Complete technical specification and implementation details from the patent document.
The present disclosure pertains to a computer-implemented method for creating true orthophotos of a scene from a plurality of input images. Specifically, the method comprises producing a scene representation with a 3D Gaussian Splatting algorithm by utilizing the plurality of input images. The produced scene representation may be used to generate true orthophotos of the scene by performing novel view synthesis.
An orthophoto is an aerial photograph or image geometrically corrected (“orthorectified”) in such a way that the photo has the same lack of distortion as a map. Thus, unlike an uncorrected aerial photograph, an orthophoto may be used to measure true distances because it is an accurate representation of the Earth's surface. In other words, the rectification is intended to adjust for unwanted optical effects, such as camera tilt, lens distortion, perspective distortion, topographic reliefs, and occlusions. Due to this adjustment, referred to as orthorectification, an orthophoto represents the orthographic projection of the captured embodiment onto an image plane. In other words, the underlying surface is accurately represented. In particular, perspective is removed and variations in terrain are taken into account, wherein typically multiple geometric transformations are applied to the image, depending on the perspective and terrain corrections required on a particular part of the image. Orthophotos can be used to measure true distances and angles. In case of the common usage for aerial imagery, the underlying surface corresponds to the surface of Earth, following a map projection.
Merging a plurality of orthophotos results in an orthophoto mosaic. Adding marginal information, such as cartographical data, either to orthophotos or orthophoto mosaics results in orthophoto maps. By way of example, orthophotos are commonly used in geographic information systems (GIS) as a “map accurate” background image, e.g. to create maps, wherein the images are aligned, or “registered”, with known real-world coordinates.
In theory, an image taken from infinite distance produces a true orthophoto, as every spot would be orthogonally projected onto the image plane.
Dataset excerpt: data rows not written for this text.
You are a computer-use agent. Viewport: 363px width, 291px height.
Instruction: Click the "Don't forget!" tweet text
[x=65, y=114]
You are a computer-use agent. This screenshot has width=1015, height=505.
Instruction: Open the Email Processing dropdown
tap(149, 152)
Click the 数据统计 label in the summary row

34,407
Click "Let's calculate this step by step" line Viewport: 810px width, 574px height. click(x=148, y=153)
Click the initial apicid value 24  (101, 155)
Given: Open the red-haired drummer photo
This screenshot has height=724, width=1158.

It is common practice to take images from high elevation, such as from airborne or satellite systems, to emulate this effect. However, due to the angular field of view of a camera, the resulting images will always comprise unwanted oblique views. For example, these oblique views might comprise facades of buildings or occlusions caused by terrestrial reliefs.
In order to differentiate an orthophoto in the desired form (no oblique views) from a commonly used approximation of an orthophoto that comprises some oblique views, the term “true orthophoto” was introduced. A true orthophoto does not comprise oblique views, as it is an orthogonal projection of the underlying surface. An orthogonal projection represents three-dimensional objects in two dimensions in which all the projection lines are orthogonal to the projection plane, which, in the case of orthophotos, refers to the surface of the Earth.
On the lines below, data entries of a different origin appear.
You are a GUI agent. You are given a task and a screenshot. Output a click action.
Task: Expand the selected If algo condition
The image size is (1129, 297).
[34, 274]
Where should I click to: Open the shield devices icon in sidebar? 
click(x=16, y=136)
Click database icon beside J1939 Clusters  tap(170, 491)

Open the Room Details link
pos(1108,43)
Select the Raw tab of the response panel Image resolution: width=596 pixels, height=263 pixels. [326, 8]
It is known to generate orthophotos (unlike a “true orthophoto”) and orthophoto maps from aerial images based on digital terrain models (DTM). A DTM represents the bare ground surface of Earth without any objects (plants or buildings). Due to the lack of the height information of such structures, orthophotos generated on the base of such models entail errors and artifacts in the images because of wrong height assumptions. Hence, to generate a “true orthophoto” or “true orthophoto map”, one can use a digital surface model (DSM). A DSM holds all the information of the DTM but additionally comprises information of both, natural and artificial objects, such as trees and buildings.
To generate a DSM, one can either use direct LIDAR measurement or imagery acquired by a plane or UAV (and possibly enhanced by LIDAR). The data is processed in a computer vision pipeline producing a mesh representing the covered scene. The mesh is then rasterized into the DSM. However, in the final orthophoto generation this too will lead to artifacts if the proxy mesh/DSM is not accurate. This is a common case, e.g. for thin structures (poles, wires) which are difficult to mesh as 3D objects, vegetation, or edges (transition between roof and pavement).
Gaussian Splatting is an algorithm that can be used for performing novel view synthesis. “Novel view synthesis” (also known as “view synthesis”) describes the process of generating images of a specific object or scene from a point of view based on images from different viewpoints. In Gaussian Splatting, a plurality of three-dimensional Gaussian distributions (ellipsoids) is arranged to create a model of an object. Each Gaussian distribution is individually configured by parameters such as position, orientation, scale, and opacity. The term “splatting” refers to the rendering of an image, where the 3D Gaussians (ellipsoids) are projected as ellipses onto a 2D image plane of the camera. “Rendering” or “image synthesis” refers to the process of generating an image from a model by means of a computer program. The resulting image is referred to as the render.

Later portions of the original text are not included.